* _What the task asks_:
The result should be the lines from the one that contains "Viewport: 1024px width, 576px" to the final line of the entries below, copied exactly and with no pictures.
★ ★ ★ ★ ★
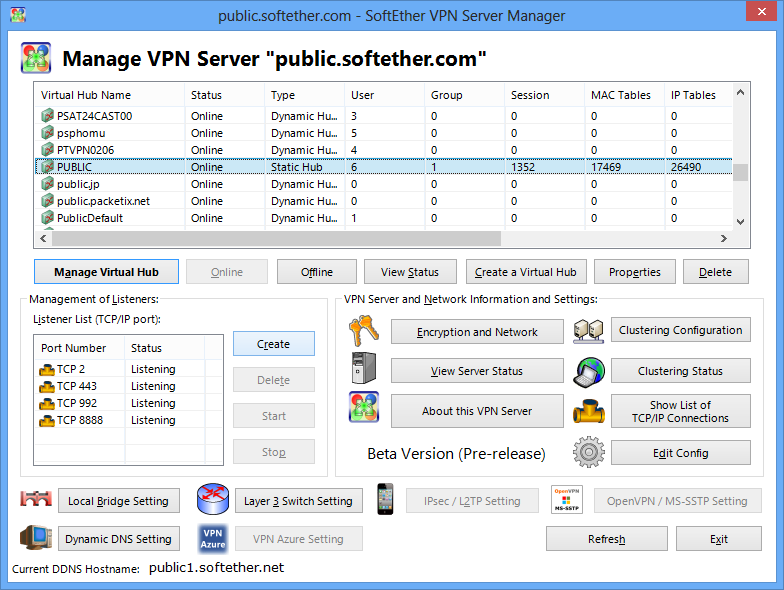
Task: Select the TCP 443 listener entry
Action: coord(128,386)
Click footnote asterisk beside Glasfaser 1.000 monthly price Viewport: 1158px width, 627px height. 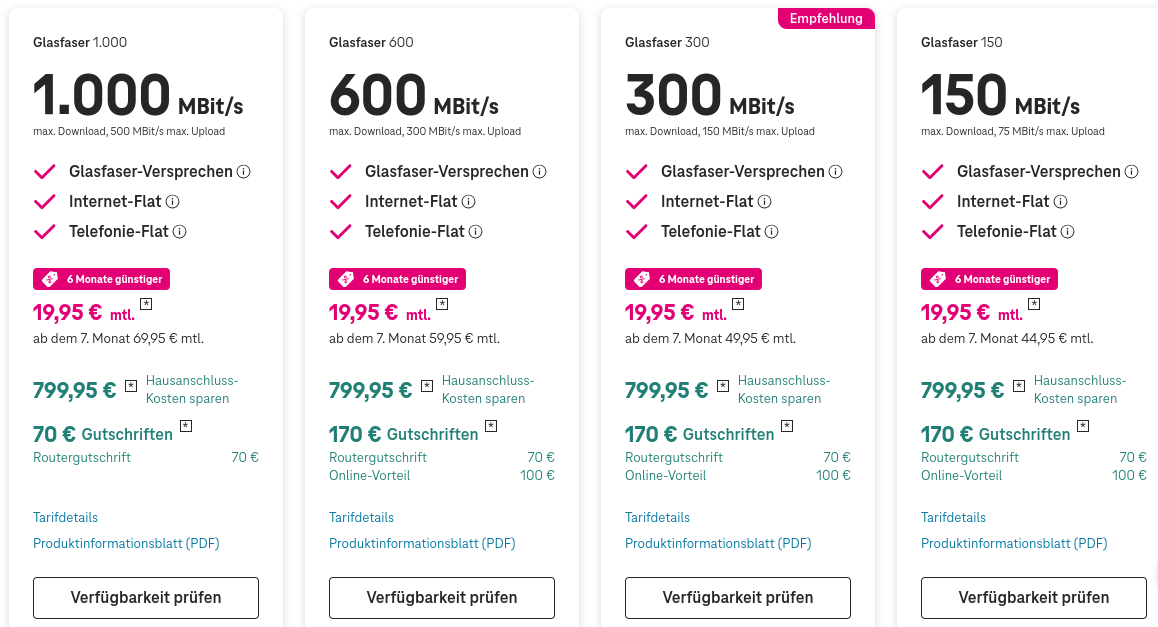[146, 304]
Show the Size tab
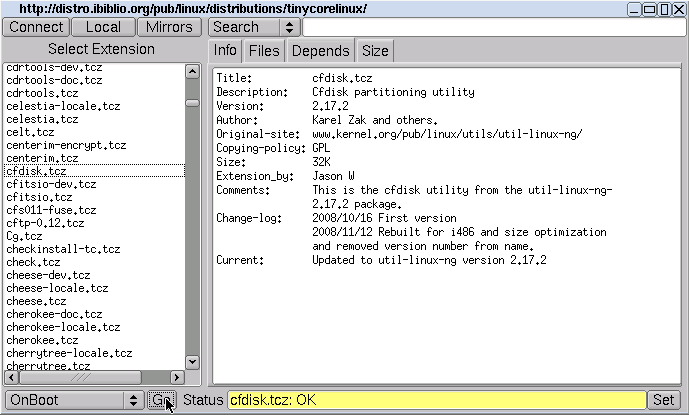This screenshot has height=415, width=689. click(375, 50)
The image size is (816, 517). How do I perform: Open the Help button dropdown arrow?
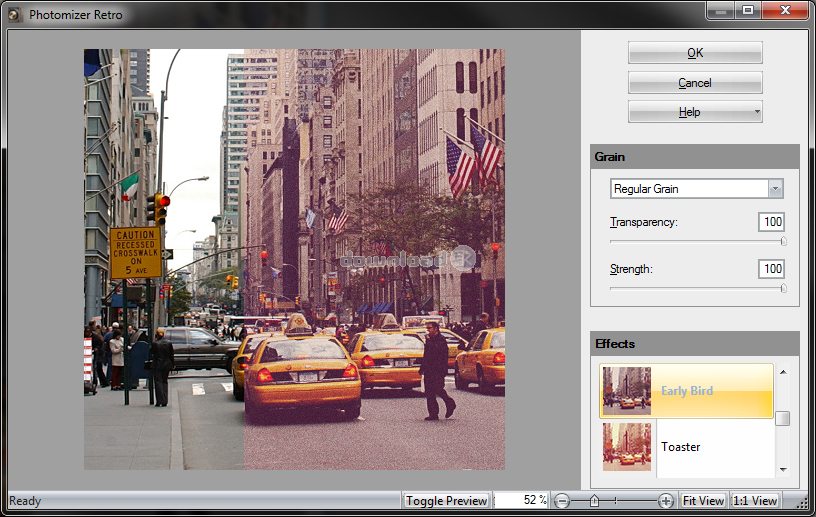[757, 112]
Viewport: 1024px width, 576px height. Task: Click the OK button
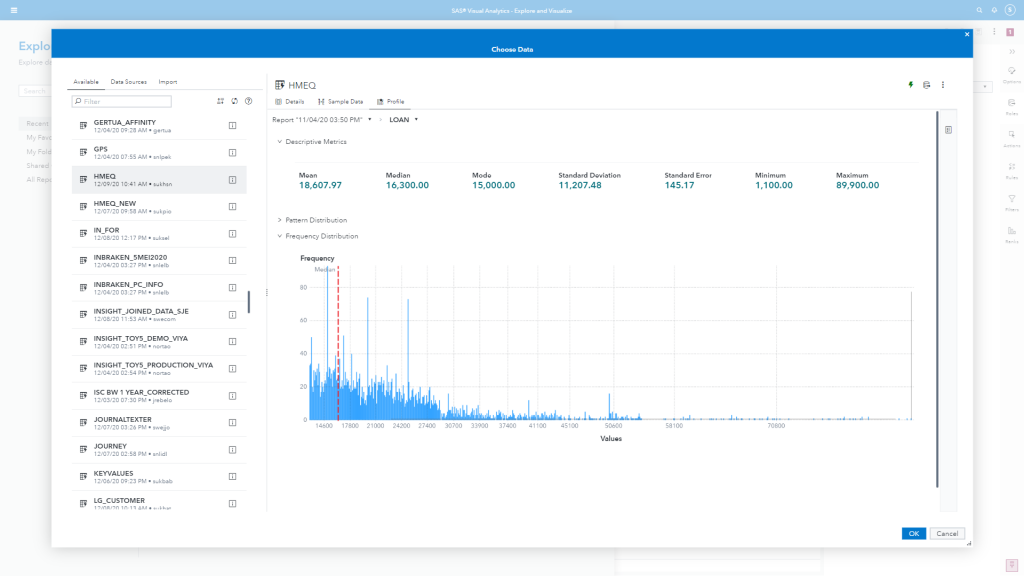(913, 534)
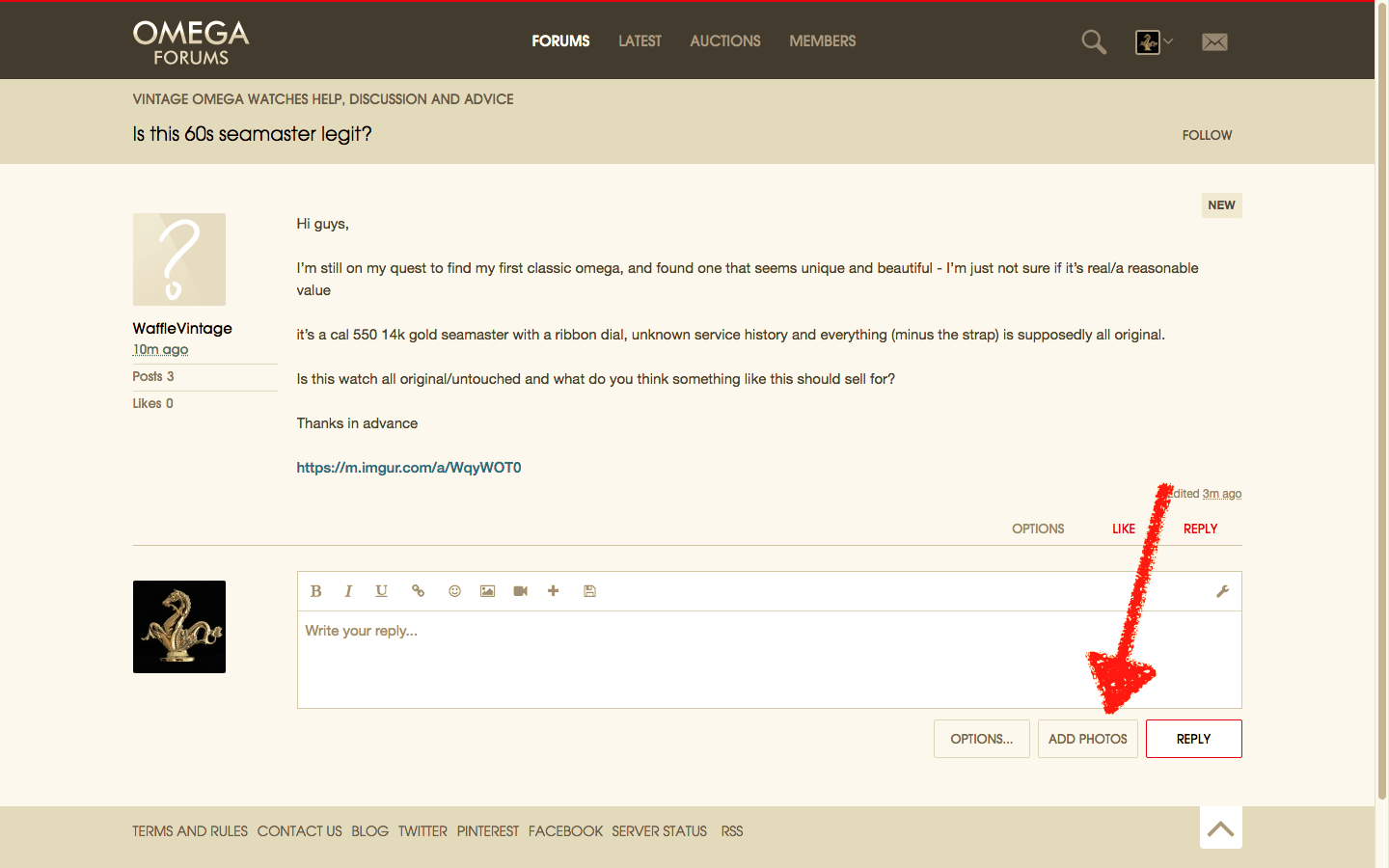Toggle underline formatting in reply editor
Viewport: 1389px width, 868px height.
click(381, 591)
★ ★ ★ ★ ★
* _Reply_:
Viewport: 1024px width, 576px height. Task: Click the OK button
(913, 534)
Toggle underline formatting in reply editor
Viewport: 1389px width, 868px height.
click(381, 591)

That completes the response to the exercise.